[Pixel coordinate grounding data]
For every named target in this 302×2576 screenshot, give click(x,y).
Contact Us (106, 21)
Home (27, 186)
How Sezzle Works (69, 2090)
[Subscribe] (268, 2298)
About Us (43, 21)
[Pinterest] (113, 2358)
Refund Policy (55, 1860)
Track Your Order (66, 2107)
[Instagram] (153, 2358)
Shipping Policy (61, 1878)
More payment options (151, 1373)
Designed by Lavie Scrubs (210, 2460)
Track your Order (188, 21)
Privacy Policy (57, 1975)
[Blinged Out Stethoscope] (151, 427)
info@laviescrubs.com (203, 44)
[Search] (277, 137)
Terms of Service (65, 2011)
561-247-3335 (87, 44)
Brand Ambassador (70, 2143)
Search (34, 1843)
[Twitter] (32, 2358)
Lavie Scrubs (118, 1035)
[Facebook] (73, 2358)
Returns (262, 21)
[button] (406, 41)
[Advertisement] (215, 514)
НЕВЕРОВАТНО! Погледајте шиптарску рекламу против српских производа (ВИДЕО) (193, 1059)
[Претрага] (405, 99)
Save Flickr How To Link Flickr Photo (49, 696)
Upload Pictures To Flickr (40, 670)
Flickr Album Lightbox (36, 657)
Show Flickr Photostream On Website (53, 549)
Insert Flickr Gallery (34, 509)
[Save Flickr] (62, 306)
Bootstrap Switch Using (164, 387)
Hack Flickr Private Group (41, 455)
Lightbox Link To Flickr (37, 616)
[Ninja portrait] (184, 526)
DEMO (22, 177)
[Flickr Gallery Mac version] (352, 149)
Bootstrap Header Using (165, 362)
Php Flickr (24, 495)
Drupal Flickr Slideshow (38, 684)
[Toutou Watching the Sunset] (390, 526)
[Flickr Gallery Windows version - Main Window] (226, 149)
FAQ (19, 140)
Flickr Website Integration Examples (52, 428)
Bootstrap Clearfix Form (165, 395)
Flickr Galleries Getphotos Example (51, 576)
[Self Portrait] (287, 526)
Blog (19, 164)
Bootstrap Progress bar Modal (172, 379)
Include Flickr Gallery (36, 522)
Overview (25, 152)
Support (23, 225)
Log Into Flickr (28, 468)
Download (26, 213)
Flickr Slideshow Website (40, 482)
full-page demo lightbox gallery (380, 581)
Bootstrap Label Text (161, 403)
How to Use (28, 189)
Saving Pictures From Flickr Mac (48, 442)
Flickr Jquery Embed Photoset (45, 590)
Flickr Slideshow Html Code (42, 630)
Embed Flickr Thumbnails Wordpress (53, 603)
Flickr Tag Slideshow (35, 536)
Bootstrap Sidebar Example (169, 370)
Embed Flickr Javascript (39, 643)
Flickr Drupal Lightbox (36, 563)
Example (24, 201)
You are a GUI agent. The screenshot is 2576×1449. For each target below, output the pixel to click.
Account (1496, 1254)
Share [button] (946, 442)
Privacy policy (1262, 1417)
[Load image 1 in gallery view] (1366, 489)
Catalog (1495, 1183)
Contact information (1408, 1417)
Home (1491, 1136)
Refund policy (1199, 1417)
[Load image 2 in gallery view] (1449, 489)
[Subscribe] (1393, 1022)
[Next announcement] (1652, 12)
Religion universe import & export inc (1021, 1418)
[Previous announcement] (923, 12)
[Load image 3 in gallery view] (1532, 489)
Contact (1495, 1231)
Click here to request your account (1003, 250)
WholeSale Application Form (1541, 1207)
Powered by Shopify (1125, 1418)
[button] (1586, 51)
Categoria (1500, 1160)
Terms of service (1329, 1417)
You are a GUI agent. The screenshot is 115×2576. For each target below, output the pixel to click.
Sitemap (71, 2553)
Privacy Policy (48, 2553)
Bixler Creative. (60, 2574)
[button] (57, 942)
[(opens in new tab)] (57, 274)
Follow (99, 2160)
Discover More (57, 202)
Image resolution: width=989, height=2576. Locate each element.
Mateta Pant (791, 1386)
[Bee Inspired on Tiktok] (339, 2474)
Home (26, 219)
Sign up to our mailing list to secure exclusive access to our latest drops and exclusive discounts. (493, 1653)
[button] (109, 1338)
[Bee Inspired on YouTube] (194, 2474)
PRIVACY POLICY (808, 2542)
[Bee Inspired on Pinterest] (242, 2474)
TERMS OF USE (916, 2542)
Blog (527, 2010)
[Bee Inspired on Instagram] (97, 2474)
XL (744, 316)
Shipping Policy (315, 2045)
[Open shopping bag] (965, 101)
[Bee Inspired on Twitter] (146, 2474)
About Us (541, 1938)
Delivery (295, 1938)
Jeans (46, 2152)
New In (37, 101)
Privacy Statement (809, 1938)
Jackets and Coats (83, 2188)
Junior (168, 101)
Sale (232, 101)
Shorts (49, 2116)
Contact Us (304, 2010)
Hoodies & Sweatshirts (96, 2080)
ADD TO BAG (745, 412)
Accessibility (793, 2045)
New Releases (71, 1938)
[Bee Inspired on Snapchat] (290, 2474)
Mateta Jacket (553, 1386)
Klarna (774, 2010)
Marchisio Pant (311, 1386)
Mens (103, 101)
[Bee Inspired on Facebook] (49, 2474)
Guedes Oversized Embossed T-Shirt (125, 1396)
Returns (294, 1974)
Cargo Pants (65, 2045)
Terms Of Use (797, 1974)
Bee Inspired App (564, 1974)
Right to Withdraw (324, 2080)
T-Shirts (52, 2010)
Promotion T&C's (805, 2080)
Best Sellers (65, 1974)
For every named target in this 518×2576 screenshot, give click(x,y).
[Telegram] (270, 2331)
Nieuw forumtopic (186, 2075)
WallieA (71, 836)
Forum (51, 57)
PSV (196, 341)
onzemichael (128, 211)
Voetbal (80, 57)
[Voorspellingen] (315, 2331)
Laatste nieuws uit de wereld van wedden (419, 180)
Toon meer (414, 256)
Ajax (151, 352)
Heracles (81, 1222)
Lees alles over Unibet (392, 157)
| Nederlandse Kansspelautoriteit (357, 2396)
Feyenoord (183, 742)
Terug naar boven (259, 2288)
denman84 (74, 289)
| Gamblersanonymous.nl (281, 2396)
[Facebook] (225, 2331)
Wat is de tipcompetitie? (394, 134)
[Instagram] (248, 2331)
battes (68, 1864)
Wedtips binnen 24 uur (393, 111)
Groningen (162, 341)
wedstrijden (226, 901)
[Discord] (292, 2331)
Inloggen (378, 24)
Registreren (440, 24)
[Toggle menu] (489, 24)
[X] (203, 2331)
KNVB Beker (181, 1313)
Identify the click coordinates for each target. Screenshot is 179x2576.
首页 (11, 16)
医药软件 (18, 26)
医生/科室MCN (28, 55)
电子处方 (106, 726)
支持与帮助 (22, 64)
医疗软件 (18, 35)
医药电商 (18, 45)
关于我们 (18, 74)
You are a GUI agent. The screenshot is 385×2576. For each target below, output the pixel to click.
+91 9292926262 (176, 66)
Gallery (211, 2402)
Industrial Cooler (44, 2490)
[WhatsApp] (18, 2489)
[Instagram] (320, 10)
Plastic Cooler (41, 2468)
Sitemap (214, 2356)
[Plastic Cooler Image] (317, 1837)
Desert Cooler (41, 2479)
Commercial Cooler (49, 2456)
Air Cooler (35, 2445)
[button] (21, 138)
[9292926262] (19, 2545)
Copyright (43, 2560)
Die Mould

Exercise prompt - Please give back only the lines between the first line of the entries and the line with "[Blinged Out Stethoscope] (151, 427)", both ends included, word for word.

Your response -
For every named target in this 302×2576 screenshot, give click(x,y).
Contact Us (106, 21)
Home (27, 186)
How Sezzle Works (69, 2090)
[Subscribe] (268, 2298)
About Us (43, 21)
[Pinterest] (113, 2358)
Refund Policy (55, 1860)
Track Your Order (66, 2107)
[Instagram] (153, 2358)
Shipping Policy (61, 1878)
More payment options (151, 1373)
Designed by Lavie Scrubs (210, 2460)
Track your Order (188, 21)
Privacy Policy (57, 1975)
[Blinged Out Stethoscope] (151, 427)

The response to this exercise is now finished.